Directions
Locate the word "tree" in the entries below, then gather every line that holds it.

Data to process

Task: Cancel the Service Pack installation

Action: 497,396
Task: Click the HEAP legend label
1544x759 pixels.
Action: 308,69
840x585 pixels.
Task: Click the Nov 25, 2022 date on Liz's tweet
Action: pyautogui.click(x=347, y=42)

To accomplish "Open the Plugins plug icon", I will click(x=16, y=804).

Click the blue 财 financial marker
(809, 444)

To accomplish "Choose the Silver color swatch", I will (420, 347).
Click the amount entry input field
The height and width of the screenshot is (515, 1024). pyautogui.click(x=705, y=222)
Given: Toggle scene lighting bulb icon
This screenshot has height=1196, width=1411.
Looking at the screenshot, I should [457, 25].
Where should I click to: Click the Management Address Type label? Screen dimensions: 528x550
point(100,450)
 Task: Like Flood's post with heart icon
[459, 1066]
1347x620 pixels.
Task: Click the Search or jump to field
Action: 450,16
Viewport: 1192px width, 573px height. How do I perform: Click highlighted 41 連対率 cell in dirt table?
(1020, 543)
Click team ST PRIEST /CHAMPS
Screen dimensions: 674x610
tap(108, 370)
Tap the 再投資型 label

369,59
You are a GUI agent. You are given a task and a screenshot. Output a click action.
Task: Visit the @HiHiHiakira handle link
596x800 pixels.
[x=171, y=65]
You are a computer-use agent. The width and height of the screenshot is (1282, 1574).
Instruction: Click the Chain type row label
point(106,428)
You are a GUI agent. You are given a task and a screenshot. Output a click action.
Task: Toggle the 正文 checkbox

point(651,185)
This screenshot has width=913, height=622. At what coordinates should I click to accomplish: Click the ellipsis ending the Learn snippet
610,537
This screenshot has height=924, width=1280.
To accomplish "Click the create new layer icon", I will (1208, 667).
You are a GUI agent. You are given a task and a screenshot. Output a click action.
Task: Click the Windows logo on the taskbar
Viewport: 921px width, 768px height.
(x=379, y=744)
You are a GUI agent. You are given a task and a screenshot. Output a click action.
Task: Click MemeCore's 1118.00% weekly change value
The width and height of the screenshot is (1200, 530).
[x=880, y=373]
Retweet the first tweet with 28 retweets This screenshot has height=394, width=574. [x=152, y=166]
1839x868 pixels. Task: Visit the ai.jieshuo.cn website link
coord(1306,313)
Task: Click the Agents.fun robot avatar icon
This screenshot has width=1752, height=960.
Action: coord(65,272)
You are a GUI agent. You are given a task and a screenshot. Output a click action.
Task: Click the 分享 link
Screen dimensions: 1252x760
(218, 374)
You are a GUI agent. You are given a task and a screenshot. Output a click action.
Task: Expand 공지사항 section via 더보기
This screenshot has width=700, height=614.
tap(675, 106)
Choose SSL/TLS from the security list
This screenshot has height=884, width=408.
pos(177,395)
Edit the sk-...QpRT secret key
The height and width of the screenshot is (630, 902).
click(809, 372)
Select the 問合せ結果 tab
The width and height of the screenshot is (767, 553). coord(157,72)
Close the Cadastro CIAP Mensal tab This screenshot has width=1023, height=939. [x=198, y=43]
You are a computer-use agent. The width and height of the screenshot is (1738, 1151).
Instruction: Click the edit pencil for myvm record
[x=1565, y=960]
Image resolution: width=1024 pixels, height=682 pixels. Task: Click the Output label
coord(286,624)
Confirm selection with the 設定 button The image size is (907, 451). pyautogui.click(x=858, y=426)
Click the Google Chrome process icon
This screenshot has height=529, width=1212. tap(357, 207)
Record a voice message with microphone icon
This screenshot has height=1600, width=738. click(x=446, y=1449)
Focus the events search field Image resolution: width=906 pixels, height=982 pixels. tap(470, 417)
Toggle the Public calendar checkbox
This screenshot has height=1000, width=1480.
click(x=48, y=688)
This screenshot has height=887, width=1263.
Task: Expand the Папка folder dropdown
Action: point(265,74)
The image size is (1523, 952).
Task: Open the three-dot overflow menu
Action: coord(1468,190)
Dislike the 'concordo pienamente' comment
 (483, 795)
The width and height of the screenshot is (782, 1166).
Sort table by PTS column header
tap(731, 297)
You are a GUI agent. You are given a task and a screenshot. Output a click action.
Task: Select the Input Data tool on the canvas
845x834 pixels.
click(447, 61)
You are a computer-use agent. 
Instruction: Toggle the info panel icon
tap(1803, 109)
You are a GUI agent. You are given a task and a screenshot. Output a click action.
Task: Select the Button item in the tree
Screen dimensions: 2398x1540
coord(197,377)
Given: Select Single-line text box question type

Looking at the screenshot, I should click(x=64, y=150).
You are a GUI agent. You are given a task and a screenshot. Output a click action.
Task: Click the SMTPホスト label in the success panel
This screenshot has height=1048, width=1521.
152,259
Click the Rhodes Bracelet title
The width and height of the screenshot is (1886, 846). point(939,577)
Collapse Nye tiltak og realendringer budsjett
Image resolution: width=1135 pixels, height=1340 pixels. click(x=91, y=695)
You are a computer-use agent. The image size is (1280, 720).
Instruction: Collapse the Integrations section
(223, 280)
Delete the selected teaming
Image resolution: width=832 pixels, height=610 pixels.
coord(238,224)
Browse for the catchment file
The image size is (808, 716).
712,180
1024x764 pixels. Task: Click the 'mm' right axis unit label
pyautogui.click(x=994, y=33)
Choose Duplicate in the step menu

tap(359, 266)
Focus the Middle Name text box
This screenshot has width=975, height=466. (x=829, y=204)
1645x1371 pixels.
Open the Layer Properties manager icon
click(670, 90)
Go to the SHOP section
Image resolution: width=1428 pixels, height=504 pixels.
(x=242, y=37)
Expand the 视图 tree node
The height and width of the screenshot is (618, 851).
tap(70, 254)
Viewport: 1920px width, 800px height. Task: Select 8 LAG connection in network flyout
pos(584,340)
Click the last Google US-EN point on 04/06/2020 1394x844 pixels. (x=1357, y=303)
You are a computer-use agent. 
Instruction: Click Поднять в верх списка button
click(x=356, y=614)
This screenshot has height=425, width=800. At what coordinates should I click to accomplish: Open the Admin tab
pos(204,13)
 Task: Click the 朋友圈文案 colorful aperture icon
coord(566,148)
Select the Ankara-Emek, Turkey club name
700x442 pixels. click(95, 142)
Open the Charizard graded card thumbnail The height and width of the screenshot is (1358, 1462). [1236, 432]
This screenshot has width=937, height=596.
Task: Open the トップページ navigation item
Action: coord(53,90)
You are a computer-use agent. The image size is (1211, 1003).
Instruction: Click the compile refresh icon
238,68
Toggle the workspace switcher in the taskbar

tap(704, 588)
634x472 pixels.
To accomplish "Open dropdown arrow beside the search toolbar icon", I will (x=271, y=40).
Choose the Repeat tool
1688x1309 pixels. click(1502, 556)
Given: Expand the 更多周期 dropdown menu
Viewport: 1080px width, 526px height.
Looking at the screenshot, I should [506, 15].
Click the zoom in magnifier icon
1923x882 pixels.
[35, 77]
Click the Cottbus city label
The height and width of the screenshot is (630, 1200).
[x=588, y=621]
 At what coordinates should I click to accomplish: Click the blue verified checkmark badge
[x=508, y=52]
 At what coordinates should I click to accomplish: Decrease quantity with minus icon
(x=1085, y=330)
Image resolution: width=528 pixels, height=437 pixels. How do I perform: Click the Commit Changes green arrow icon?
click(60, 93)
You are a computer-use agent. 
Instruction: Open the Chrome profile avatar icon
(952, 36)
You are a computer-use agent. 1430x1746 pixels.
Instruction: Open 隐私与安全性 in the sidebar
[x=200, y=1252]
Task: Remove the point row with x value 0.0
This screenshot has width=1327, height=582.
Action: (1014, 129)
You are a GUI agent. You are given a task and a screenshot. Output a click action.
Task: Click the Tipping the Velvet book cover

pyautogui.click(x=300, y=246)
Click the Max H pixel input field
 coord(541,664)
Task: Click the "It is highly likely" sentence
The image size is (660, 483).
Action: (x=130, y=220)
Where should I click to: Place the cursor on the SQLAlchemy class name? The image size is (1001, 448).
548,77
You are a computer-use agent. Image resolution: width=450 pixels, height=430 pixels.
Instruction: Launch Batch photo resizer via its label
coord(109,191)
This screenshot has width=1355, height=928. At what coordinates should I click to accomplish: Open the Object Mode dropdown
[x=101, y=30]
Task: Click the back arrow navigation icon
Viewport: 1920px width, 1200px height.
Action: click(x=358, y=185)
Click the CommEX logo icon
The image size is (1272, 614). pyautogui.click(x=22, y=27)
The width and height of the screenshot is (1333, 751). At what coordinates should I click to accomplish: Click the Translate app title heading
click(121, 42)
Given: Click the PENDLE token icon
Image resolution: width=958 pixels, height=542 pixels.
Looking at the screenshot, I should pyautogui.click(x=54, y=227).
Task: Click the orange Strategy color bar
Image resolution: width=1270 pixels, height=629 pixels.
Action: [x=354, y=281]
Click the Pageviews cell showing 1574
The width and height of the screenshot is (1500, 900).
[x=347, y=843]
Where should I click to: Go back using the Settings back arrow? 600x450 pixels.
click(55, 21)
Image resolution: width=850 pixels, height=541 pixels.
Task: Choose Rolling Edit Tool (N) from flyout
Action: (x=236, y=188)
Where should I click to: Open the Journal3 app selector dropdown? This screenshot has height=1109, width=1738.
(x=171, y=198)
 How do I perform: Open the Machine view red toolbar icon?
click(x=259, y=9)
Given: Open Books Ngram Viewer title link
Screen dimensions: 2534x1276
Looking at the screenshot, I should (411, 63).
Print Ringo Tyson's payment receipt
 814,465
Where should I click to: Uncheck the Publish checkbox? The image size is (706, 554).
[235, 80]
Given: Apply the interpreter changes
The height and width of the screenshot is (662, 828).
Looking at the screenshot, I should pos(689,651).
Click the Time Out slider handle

Solved exercise
Task: Select the Button item in the tree
Expand the 视图 tree node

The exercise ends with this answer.